The first nude print ad was published in 1936 for Woodbury Soap. It featured an undressed woman lazily lying at the beach, her arm positioned at just the right angle to shield her breasts from view. It followed the old advertising adage that sex sells.
But that no longer holds true, according to a new study released by the Psychological Bulletin. Brad Bushman, a communications professor at Ohio State University and a co-author of the study, says it’s not that sex and violence don’t grab our attention—of course they do.

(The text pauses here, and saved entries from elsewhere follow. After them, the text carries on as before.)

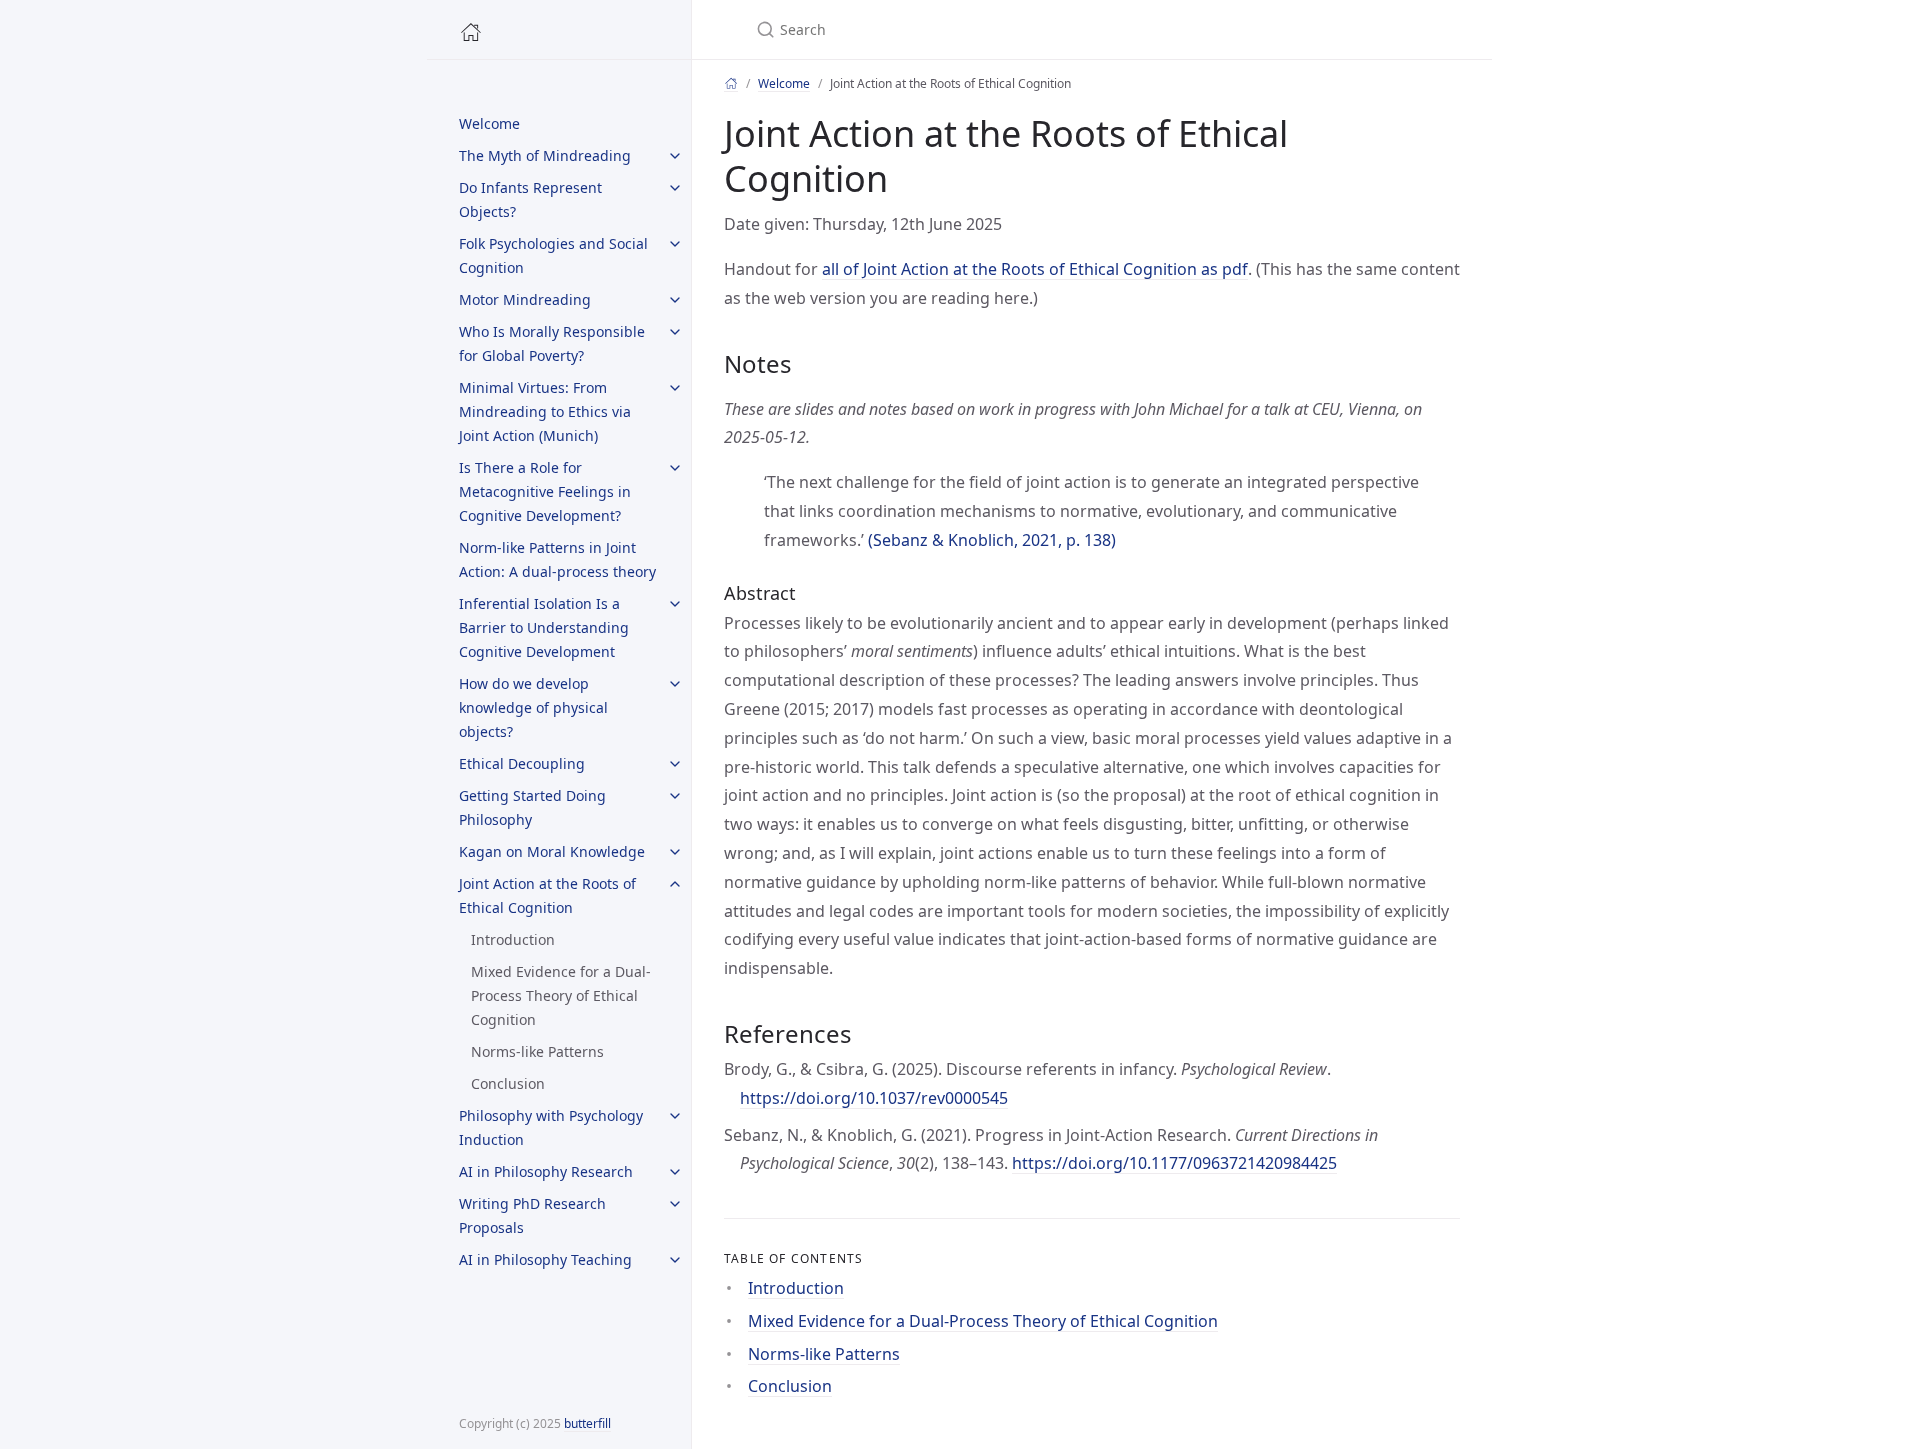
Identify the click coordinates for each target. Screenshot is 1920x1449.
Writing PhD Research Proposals (532, 1215)
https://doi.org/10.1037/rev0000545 (874, 1098)
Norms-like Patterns (537, 1051)
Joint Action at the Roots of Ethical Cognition (547, 895)
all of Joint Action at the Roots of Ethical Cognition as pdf (1035, 269)
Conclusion (508, 1083)
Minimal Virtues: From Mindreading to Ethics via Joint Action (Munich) (545, 411)
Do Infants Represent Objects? (530, 199)
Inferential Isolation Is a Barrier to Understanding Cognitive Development (544, 627)
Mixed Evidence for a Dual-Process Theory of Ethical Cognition (561, 995)
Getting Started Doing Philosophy (532, 807)
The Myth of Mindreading (545, 155)
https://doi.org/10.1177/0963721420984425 (1174, 1163)
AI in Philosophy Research (546, 1171)
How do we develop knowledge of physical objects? (533, 707)
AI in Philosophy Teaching (545, 1259)
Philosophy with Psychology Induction (551, 1127)
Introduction (513, 939)
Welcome (489, 123)
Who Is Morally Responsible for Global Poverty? (552, 343)
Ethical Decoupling (522, 763)
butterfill (587, 1423)
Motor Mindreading (525, 299)
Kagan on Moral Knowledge (552, 851)
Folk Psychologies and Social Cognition (553, 255)
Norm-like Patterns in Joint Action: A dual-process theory (557, 559)
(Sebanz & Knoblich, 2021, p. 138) (992, 540)
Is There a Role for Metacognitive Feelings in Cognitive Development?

In fact, paying attention to such things are evolutionary responses that are necessary for survival (being attuned to safety threats prepares people to protect themselves; finding opportunities for mating keep the species going).

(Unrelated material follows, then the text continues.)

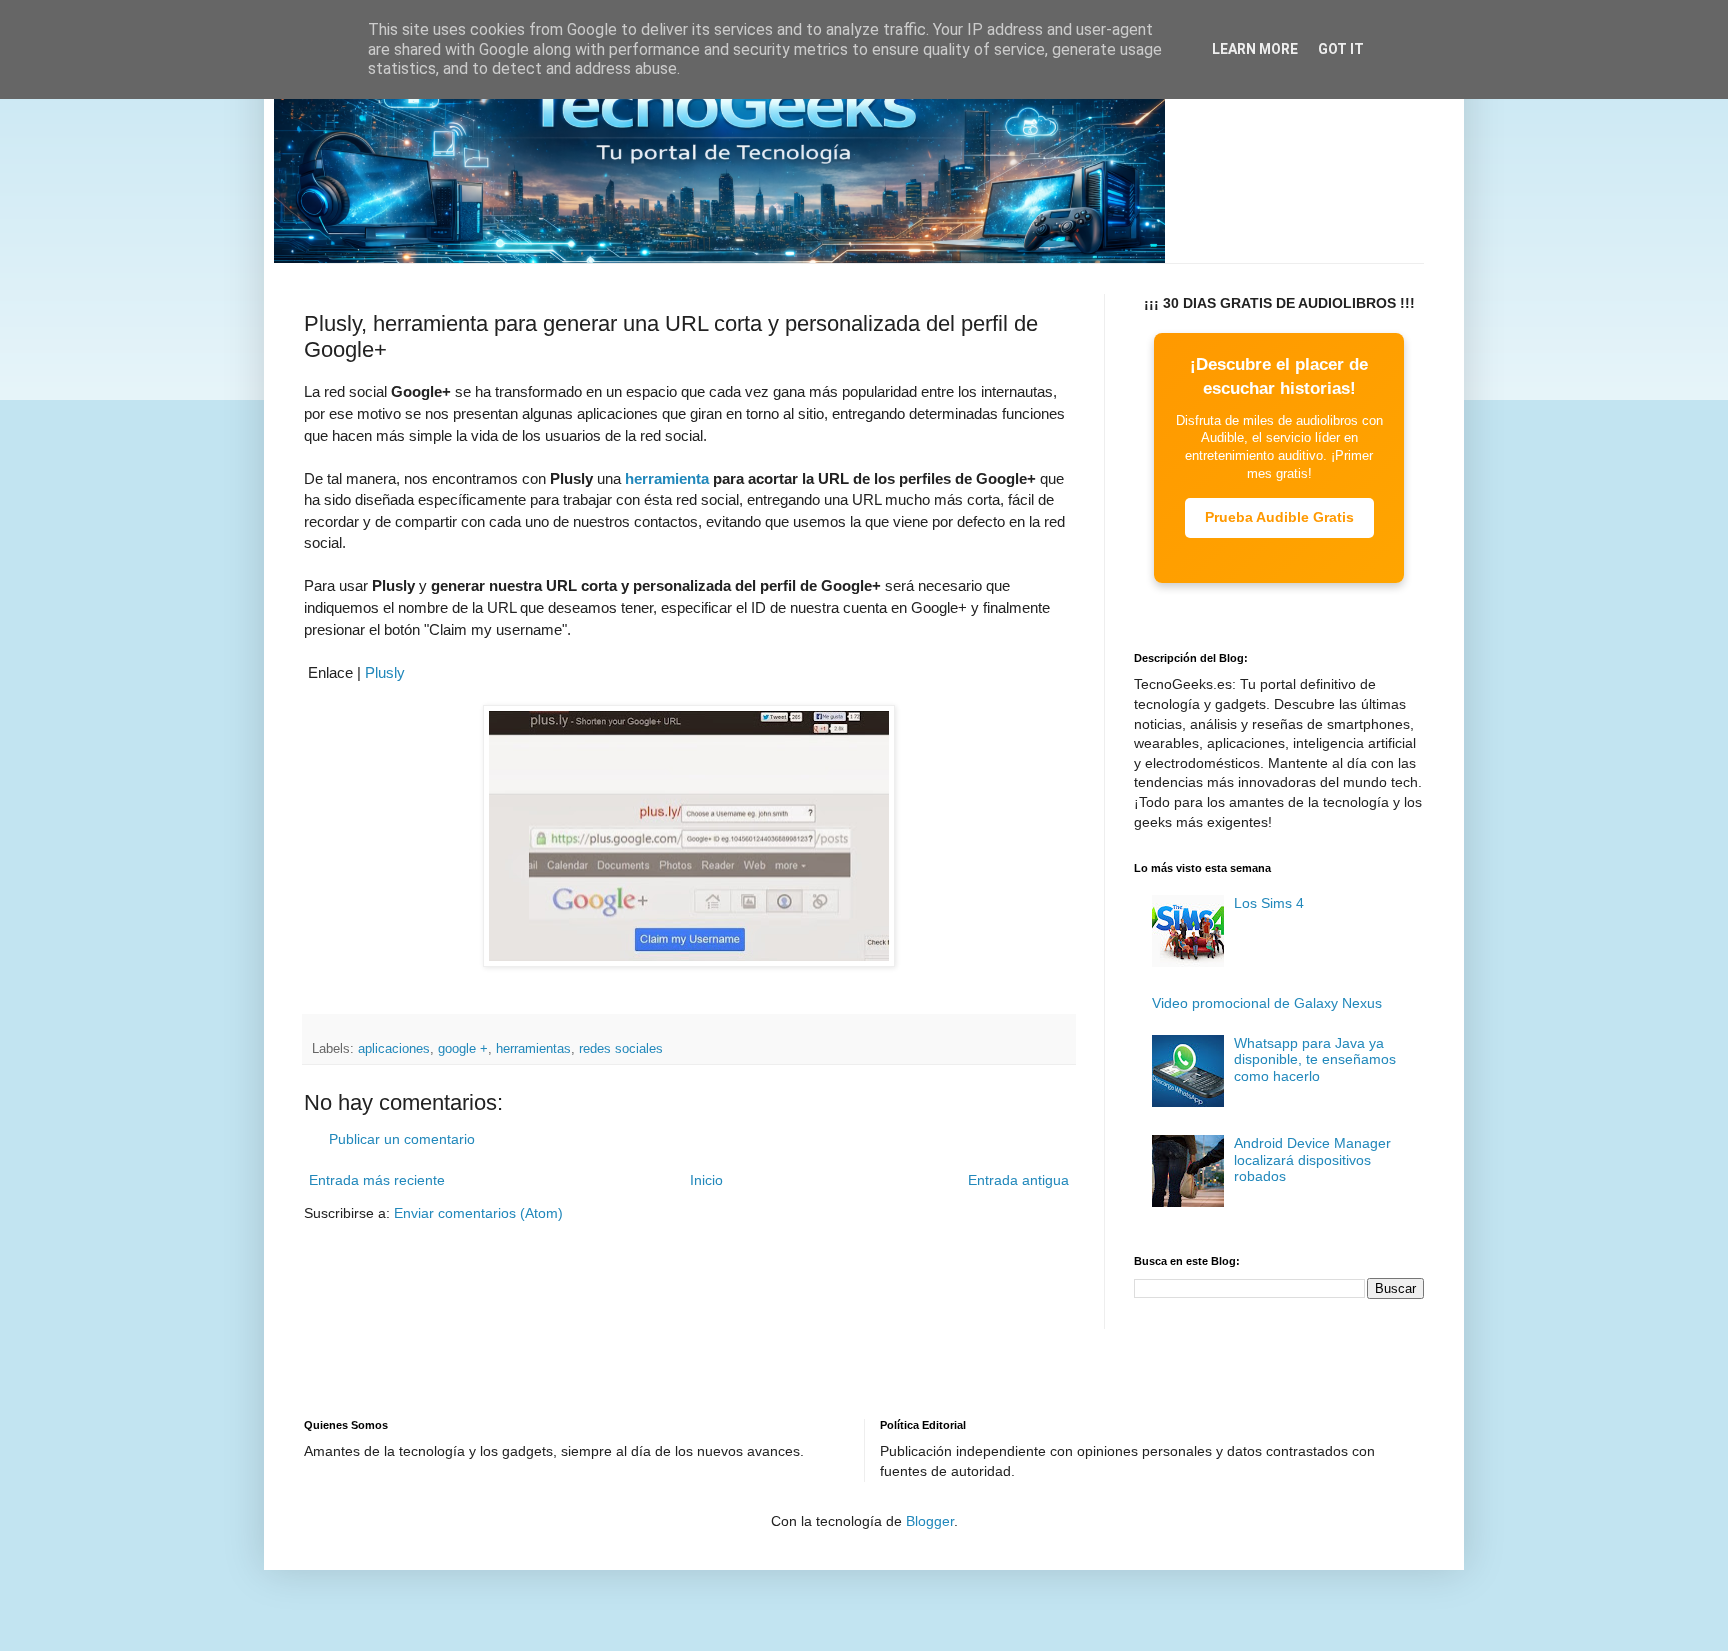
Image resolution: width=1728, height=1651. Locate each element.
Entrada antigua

But just because they grab our eye doesn’t mean the ad translates into sales.
“[A]dvertisers think sex and violence sell, so they buy advertising time during sexual and violent programs, and in turn producers continue to create sexual and violent programs that attract advertising revenue,” the authors write. But when a person is being shown a product—say, laundry detergent—with a sexy backdrop, it’s not the detergent that’s capturing the attention so much as the action onscreen. Sex is distracting, Bushman says. “We have a limited capacity to pay attention to cues.”

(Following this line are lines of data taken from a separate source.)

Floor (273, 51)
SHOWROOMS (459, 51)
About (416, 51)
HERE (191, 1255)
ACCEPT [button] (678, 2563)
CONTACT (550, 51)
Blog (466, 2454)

Bushman and his co-author, Robert Lull, found 1,869 articles in two databases that had historically studied consumer response to sex and violence. Researchers weeded out studies that didn’t directly address consumer response, didn’t have a control group, and didn’t look explicitly at the effects of sex and/or violence on the consumer.
“In the best case scenario, sex and violence doesn’t work,” Bushman told TIME. “For advertisers, it can actually backfire, and people will be less likely to remember your [product]. They might report being less likely to buy your product if the content of your program is violent or sexual.”
No surprise, some demographics respond differently to sexy or violent ads. Women tend to remember products from provocative ads; men tend to be distracted by sex or violence and not remember the product. Older participants were turned off by violence and sex; younger consumers were more likely to respond to it.
Still, taken together, the researchers conclude this: “Brands advertised in violent contexts will be remembered less often, evaluated less favorably, and less likely to be purchased than brands advertised in nonviolent media.”